To do - Start with the first line of the material. Repeat each line exactly through the one that contains "The image size is (746, 505).".

━━ Working data

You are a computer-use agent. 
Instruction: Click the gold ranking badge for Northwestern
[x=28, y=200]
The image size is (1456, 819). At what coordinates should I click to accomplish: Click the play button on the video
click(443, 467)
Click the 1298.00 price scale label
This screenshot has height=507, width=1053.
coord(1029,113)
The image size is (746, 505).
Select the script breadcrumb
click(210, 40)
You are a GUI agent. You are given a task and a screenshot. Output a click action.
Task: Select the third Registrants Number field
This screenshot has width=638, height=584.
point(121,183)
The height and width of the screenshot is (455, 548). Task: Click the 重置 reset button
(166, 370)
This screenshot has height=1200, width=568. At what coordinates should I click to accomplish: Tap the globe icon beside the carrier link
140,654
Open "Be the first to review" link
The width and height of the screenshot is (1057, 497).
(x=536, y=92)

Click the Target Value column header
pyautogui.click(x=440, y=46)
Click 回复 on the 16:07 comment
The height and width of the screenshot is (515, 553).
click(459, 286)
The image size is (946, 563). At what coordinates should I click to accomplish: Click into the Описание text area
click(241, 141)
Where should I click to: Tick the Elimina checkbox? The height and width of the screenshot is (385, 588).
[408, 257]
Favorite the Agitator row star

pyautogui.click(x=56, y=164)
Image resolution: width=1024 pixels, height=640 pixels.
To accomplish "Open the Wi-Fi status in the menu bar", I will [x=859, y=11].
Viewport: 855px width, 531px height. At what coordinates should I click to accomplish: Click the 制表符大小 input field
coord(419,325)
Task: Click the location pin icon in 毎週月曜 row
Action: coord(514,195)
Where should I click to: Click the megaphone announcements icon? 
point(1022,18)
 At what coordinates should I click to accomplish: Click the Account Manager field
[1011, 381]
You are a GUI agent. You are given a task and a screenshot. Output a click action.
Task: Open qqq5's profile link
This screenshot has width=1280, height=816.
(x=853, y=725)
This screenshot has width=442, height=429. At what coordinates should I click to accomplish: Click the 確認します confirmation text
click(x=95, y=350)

━━━━

Result of this exercise -
You are a computer-use agent. 
Instruction: Click the gold ranking badge for Northwestern
[x=28, y=200]
The image size is (1456, 819). At what coordinates should I click to accomplish: Click the play button on the video
click(443, 467)
Click the 1298.00 price scale label
This screenshot has height=507, width=1053.
coord(1029,113)
The image size is (746, 505).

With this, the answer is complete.